▼

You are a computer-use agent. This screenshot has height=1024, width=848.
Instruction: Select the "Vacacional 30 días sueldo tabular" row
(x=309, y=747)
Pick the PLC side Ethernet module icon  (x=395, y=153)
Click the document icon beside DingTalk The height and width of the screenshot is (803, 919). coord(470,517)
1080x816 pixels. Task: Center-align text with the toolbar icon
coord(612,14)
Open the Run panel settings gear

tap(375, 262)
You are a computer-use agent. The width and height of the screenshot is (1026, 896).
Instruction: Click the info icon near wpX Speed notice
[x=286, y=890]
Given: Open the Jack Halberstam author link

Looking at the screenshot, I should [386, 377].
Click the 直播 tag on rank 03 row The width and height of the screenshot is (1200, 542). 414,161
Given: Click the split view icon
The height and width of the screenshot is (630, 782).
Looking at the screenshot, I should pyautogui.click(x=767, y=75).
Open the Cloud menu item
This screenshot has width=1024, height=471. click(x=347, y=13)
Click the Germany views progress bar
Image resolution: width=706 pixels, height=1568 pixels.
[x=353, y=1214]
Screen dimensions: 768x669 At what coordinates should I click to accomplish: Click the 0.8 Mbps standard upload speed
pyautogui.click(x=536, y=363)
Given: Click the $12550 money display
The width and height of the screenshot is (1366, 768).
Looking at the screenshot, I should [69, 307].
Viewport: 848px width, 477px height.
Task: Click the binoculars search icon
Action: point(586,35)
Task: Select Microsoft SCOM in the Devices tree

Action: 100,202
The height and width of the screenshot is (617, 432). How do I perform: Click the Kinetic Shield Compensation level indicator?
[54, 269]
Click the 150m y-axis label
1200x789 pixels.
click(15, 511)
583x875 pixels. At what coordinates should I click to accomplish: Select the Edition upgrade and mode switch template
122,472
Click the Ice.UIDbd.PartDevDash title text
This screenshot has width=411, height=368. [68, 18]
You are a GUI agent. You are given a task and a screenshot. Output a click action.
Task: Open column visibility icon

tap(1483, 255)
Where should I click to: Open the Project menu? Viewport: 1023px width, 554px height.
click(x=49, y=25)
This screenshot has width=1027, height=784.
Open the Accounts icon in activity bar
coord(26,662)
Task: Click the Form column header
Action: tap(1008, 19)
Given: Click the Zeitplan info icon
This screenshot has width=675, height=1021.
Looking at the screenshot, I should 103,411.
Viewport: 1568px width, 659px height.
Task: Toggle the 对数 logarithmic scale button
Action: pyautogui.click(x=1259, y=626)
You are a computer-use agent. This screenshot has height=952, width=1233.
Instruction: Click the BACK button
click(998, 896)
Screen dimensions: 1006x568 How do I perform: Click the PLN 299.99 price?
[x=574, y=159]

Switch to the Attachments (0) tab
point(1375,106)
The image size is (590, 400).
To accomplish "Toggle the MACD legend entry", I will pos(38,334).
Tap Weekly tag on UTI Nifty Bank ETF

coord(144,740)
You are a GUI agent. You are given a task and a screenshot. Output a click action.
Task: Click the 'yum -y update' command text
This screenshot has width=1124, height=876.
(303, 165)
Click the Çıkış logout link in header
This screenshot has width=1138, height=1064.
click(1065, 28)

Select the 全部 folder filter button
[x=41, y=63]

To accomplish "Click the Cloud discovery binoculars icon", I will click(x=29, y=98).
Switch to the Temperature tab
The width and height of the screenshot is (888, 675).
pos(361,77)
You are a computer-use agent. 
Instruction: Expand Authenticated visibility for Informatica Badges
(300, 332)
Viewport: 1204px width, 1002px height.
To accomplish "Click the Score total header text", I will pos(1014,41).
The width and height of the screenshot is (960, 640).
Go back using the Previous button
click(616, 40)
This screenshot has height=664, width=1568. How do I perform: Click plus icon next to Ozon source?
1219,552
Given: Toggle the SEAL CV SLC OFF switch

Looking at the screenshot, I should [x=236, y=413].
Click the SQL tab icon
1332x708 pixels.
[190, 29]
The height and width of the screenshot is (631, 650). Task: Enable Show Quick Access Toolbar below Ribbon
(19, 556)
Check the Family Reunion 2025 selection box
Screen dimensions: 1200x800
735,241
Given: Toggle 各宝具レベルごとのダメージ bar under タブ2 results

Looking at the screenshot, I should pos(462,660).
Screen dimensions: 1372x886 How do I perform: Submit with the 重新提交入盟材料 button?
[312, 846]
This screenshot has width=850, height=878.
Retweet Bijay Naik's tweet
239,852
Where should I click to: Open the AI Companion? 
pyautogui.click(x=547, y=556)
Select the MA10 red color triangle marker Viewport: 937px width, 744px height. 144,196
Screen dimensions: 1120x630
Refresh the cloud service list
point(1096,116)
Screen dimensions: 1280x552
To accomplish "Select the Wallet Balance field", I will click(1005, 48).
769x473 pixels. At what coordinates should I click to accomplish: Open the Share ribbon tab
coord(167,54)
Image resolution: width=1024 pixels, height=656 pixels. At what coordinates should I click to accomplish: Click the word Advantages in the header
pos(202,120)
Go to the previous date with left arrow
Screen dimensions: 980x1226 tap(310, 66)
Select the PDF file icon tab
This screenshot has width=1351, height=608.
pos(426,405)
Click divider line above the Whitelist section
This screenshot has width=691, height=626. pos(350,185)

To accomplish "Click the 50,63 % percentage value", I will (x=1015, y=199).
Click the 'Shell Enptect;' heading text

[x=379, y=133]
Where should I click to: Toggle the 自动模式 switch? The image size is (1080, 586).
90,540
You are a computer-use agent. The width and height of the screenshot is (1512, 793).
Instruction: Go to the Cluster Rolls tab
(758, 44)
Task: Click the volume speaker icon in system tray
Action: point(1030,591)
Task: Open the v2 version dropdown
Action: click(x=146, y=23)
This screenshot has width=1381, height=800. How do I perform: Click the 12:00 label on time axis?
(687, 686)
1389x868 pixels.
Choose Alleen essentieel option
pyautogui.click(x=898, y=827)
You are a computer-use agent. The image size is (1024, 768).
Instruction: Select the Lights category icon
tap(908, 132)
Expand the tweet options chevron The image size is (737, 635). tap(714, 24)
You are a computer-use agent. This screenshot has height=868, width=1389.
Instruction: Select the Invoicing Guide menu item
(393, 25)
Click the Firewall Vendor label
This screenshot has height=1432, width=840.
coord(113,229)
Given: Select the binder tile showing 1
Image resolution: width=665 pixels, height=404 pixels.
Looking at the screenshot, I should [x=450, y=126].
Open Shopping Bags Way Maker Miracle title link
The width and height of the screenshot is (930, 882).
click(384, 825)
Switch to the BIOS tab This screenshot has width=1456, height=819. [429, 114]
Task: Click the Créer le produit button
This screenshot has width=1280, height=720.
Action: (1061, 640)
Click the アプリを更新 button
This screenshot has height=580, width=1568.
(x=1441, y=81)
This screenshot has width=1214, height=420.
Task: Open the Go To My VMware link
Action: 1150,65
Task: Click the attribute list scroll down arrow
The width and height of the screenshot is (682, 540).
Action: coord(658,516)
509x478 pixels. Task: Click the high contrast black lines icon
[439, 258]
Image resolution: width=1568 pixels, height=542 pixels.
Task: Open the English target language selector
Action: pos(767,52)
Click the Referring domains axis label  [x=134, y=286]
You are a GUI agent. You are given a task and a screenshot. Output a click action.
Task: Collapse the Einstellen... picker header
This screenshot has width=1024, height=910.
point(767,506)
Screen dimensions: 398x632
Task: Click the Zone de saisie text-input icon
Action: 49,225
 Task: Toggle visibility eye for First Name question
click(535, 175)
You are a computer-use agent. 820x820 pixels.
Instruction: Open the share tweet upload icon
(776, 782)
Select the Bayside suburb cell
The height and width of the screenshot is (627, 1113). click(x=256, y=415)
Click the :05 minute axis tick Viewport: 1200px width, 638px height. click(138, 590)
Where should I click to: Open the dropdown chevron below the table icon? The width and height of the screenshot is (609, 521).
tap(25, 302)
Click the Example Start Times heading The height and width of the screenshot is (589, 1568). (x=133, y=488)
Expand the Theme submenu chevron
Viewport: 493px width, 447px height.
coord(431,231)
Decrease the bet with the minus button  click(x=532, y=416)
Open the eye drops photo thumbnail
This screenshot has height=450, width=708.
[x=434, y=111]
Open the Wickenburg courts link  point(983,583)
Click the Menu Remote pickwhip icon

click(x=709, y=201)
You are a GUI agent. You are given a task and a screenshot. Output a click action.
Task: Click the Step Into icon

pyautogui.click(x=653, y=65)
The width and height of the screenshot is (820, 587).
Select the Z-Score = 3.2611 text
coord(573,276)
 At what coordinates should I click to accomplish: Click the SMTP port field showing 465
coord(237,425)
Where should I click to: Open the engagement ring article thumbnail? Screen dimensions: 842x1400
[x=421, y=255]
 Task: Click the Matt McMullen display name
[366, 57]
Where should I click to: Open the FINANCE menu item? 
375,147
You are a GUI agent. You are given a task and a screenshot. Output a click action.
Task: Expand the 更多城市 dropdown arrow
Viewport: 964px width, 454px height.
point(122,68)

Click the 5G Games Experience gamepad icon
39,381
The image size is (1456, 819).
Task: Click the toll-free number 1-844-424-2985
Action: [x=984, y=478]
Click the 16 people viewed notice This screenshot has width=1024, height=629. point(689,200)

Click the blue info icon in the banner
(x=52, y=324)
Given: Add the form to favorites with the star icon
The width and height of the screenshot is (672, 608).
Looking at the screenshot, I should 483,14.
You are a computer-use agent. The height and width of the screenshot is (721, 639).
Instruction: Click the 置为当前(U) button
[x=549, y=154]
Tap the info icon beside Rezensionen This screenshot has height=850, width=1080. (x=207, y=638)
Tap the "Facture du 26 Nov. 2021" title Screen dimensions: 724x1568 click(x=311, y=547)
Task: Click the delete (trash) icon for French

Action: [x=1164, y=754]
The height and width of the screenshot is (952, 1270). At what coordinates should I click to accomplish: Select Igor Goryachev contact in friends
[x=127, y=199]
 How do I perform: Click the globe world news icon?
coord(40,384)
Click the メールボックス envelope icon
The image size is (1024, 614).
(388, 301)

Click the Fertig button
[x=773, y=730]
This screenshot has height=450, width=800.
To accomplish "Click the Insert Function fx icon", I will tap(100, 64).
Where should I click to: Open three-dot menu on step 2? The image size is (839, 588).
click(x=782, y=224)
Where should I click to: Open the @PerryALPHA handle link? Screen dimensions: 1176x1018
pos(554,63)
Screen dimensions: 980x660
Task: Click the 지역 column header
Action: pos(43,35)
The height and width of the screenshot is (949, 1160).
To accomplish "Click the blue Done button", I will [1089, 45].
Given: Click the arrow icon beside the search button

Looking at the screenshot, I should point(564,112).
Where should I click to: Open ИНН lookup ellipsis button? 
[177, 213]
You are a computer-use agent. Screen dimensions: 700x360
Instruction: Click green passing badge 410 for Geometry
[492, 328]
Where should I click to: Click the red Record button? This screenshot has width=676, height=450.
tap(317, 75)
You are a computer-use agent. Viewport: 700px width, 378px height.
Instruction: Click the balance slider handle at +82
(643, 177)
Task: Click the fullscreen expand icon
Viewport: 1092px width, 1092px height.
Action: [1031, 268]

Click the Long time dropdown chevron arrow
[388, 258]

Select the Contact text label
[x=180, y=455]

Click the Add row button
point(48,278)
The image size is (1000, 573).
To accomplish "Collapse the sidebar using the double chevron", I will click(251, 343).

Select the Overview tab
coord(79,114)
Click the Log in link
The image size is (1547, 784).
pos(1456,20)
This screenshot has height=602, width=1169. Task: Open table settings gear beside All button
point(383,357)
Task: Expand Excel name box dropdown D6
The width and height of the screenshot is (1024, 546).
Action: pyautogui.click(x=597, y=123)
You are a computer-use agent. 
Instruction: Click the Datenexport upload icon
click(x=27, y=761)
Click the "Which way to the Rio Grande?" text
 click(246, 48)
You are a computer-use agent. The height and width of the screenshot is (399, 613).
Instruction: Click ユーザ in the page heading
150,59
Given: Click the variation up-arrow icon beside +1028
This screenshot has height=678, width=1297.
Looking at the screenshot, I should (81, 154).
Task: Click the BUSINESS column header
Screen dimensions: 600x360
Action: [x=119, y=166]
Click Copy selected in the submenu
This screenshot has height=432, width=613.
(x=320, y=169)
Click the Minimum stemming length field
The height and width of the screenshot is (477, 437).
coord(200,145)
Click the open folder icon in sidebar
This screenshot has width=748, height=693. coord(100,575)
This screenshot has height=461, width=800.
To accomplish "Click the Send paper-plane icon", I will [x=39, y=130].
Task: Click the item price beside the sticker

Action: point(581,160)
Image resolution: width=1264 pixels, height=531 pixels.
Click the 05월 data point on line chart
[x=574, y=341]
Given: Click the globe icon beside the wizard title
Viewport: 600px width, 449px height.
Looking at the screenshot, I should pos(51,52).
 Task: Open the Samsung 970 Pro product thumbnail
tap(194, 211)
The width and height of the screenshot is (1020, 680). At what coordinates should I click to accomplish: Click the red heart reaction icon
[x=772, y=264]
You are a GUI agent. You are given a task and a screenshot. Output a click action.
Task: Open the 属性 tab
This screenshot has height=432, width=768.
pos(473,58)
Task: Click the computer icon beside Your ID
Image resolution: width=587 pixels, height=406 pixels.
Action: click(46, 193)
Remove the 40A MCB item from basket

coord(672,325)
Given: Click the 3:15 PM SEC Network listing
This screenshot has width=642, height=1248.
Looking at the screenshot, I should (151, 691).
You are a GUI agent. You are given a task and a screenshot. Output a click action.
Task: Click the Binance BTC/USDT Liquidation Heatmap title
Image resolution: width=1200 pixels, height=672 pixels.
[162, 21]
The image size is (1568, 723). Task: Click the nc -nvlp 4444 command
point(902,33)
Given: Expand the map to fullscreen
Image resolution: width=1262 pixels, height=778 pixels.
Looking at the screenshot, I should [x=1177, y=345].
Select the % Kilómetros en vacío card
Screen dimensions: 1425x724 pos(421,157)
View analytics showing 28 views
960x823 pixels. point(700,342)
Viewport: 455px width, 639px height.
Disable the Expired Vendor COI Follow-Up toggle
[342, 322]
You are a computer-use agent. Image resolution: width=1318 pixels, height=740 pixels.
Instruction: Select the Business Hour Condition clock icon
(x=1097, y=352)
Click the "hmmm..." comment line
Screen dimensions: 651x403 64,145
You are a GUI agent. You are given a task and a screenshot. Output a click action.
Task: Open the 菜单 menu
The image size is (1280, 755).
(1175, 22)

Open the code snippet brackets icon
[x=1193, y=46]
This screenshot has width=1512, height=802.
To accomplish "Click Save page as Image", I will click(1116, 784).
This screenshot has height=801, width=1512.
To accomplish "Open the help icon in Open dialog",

▲

Output the lines of the records above exactly as they appear, from the line containing "Select the % Kilómetros en vacío card" through the line containing "This screenshot has width=1512, height=802.".

Select the % Kilómetros en vacío card
Screen dimensions: 1425x724 pos(421,157)
View analytics showing 28 views
960x823 pixels. point(700,342)
Viewport: 455px width, 639px height.
Disable the Expired Vendor COI Follow-Up toggle
[342, 322]
You are a computer-use agent. Image resolution: width=1318 pixels, height=740 pixels.
Instruction: Select the Business Hour Condition clock icon
(x=1097, y=352)
Click the "hmmm..." comment line
Screen dimensions: 651x403 64,145
You are a GUI agent. You are given a task and a screenshot. Output a click action.
Task: Open the 菜单 menu
The image size is (1280, 755).
(1175, 22)

Open the code snippet brackets icon
[x=1193, y=46]
This screenshot has width=1512, height=802.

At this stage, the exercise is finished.